# Upgraded to Parallels 3.0, can't activate Windows



## TravisIOM (Jan 30, 2008)

Hey, I had a copy of windows which I installed into Parallels 2.0, bought an activation key off Microsoft as I was now running it on my mac and not my PC. All was good.

However, the Parallels 3.0 upgrade was released so I bought that and upgraded, re-installed Windows, and now the acticvation code I bought doesn't work because I already used it when I was running 2.0. So basically, I'm running Windows on the same machine, just under a newer version of Parallels, but it thinks I'm installing onto a new machine. I've had little luck with ringing Microsoft, going through the Indian call centres and everything, so just wondering if there is anything I can do apart from buy another activation code for £60, when I already bought one. 

Thanks for any help, 
Travis


----------



## sinclair_tm (Mar 11, 2005)

what did you start over instead of just upgrading your 2.0 version, which would of used the same windows that you had installed already? as for the code, if ms won't give you a new one, there isn't anything we can do.


----------



## scathe30 (Jan 10, 2007)

I've never encountered such a problem myself.
You are running Windows on a different Virtual Machine now, and as you already know, it thinks you run it on a different computer.

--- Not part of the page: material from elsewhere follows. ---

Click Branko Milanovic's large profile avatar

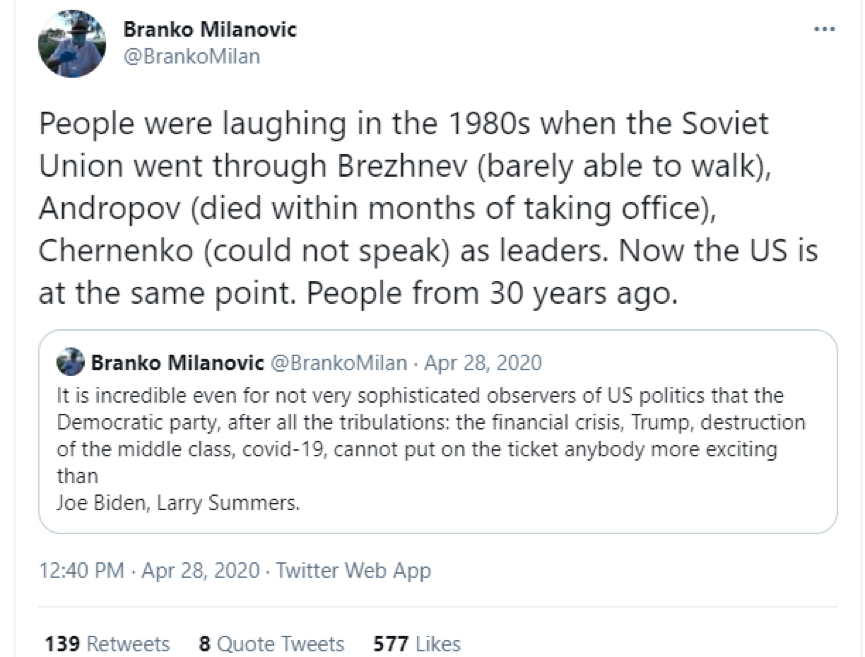[x=72, y=44]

First, really try to contact Microsoft support in your region. Explain the situation.
Then, try to register on Parallels Support forum. I'm sure there were some people who had the same problem. Ask them, or just check how a similar problem is resolved.
I think, that you'll have to get another activation key. But I'm not sure- check the forums first!


----------



## TravisIOM (Jan 30, 2008)

Well I was (and still am really) a bit new to Parallels so I didn't understand excactly what to do. Thanks for the tips though, I'll give them all a go!


----------